▶ **Work task A**:
Please list every liver function test that the text on EGCG and modafinil below names for baseline testing.
▶ **Work task B**:
Decide whether each statement agrees with the text on EGCG and modafinil below, answering yes or no and quoting the deciding words. (i) The Misaka study attributed the drop in nadolol AUC to CYP inhibition. (ii) Tier 3 calls for biochemical monitoring every 4 weeks for the first 3 months. (iii) A randomized controlled trial has measured modafinil plasma levels with and without EGCG supplementation.

▶ **Supplied text**:
+--

Tier 3 (High Risk): EGCG above 800 mg/day, pre-existing liver disease, concomitant hepatotoxic drugs, or alcohol use above 14 units per week. Physician review before initiating; biochemical monitoring every 4 weeks for the first 3 months.

What Research Shows About EGCG and CYP450 Enzymes

In Vitro Evidence

The 2010 Muto et al. Study examined the effects of green tea catechins on human liver microsomes and reported IC50 values for EGCG-mediated CYP3A4 inhibition in the 10 to 50 micromolar range [4]. Translating these in vitro concentrations to in vivo significance is not straightforward. Oral EGCG has low and variable bioavailability (approximately 0.1 to 1.68% based on a 2003 pharmacokinetic study by Chow and colleagues in Cancer Epidemiology, Biomarkers and Prevention), which means plasma concentrations from typical supplement doses may not reach the inhibitory thresholds seen in microsomal preparations [9].

In Vivo Human Data

A pharmacokinetic study by Misaka and colleagues published in Clinical Pharmacology and Therapeutics in 2014 evaluated the effect of green tea extract on nadolol pharmacokinetics and found that 700 mg of green tea extract reduced nadolol AUC by approximately 85% via OATP1A2 inhibition rather than CYP inhibition [10]. This finding illustrates that green tea extract's drug interaction profile involves multiple transport proteins, not just CYP enzymes. Modafinil's transport protein pharmacokinetics are less well characterized, making extrapolation uncertain.

What This Means for Patients

The honest clinical answer is that no randomized controlled pharmacokinetic trial has measured modafinil plasma levels with and without concurrent EGCG supplementation in humans. The interaction concern is biologically plausible and supported by mechanistic data, but the magnitude in a living patient taking 200 mg modafinil and 400 mg EGCG daily is unknown. Erring on the side of lower EGCG doses while this evidence gap persists is the rational default.

Monitoring Protocol If You Are Already Taking Both

Patients who are already combining modafinil with green tea extract do not need to stop immediately, but they should take the following steps:

Get baseline liver function tests (ALT, AST, total bilirubin, alkaline phosphatase) if they have not had them in the past 6 months. A 2017 review in Hepatology of dietary supplement-induced liver injury found that green tea extract was among the most frequently implicated supplements in cases reported to the Drug-Induced Liver Injury Network (DILIN) [11].

+--

▶ **Available data**:
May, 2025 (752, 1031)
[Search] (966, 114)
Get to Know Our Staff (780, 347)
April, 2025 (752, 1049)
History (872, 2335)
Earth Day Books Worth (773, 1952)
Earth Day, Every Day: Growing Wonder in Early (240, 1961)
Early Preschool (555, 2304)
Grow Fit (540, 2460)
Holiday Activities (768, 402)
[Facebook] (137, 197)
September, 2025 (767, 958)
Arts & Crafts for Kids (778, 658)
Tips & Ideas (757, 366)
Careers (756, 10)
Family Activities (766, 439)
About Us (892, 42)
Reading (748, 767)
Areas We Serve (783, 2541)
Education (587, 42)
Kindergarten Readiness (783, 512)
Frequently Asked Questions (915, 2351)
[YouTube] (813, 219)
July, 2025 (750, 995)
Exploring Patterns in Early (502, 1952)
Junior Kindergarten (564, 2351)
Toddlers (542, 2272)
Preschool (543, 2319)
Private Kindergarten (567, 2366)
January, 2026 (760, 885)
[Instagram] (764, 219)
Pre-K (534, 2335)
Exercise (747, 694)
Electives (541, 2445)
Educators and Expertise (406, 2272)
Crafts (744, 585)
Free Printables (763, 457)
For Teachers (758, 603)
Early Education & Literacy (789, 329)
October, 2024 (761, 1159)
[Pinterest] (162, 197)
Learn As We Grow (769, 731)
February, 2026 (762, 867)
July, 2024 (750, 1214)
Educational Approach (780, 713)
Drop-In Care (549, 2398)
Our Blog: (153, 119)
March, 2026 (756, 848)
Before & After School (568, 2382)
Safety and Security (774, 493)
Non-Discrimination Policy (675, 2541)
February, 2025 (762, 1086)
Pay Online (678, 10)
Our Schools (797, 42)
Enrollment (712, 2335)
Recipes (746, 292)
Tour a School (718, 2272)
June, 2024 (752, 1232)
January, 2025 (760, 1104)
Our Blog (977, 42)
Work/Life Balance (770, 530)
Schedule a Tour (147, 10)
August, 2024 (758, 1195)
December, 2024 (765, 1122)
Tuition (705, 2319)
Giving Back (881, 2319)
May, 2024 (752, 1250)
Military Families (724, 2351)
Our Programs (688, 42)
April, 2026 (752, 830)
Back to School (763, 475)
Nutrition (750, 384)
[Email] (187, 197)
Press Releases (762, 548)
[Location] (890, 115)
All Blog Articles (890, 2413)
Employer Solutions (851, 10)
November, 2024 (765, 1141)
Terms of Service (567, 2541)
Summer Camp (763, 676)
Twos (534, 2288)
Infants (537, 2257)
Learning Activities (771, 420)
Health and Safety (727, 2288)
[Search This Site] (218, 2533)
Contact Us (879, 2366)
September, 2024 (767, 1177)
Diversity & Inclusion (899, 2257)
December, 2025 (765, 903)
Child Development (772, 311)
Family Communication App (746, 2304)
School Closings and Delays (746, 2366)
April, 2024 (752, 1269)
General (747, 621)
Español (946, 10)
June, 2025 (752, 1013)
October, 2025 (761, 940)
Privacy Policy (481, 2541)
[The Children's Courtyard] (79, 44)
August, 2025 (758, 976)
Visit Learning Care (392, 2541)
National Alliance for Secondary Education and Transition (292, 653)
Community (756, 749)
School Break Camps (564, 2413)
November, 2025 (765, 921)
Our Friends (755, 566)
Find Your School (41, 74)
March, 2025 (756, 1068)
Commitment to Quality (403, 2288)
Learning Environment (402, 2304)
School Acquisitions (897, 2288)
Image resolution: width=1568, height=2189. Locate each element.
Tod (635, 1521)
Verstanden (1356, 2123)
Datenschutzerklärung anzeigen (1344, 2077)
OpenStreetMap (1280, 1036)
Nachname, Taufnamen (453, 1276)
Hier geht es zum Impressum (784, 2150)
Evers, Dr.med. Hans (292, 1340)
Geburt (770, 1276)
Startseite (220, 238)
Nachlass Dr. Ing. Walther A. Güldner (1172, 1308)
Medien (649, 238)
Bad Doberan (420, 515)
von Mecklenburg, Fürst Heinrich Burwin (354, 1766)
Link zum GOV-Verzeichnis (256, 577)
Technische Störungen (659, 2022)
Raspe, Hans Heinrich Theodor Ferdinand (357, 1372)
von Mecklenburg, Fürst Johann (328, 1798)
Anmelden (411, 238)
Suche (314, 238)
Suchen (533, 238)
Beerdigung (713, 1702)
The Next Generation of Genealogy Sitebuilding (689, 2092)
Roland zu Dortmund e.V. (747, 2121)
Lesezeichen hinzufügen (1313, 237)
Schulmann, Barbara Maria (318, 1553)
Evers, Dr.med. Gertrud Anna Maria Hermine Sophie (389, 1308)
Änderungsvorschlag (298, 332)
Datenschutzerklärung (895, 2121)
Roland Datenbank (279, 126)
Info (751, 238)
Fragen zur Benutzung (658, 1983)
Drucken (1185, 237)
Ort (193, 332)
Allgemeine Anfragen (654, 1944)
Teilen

+--

▶ **Result A**:
ALT, AST, total bilirubin, alkaline phosphatase

▶ **Result B**:
(i) No: "via OATP1A2 inhibition rather than CYP inhibition"
(ii) Yes: "biochemical monitoring every 4 weeks for the first 3 months"
(iii) No: "no randomized controlled pharmacokinetic trial has measured modafinil plasma levels with and without concurrent EGCG supplementation in humans"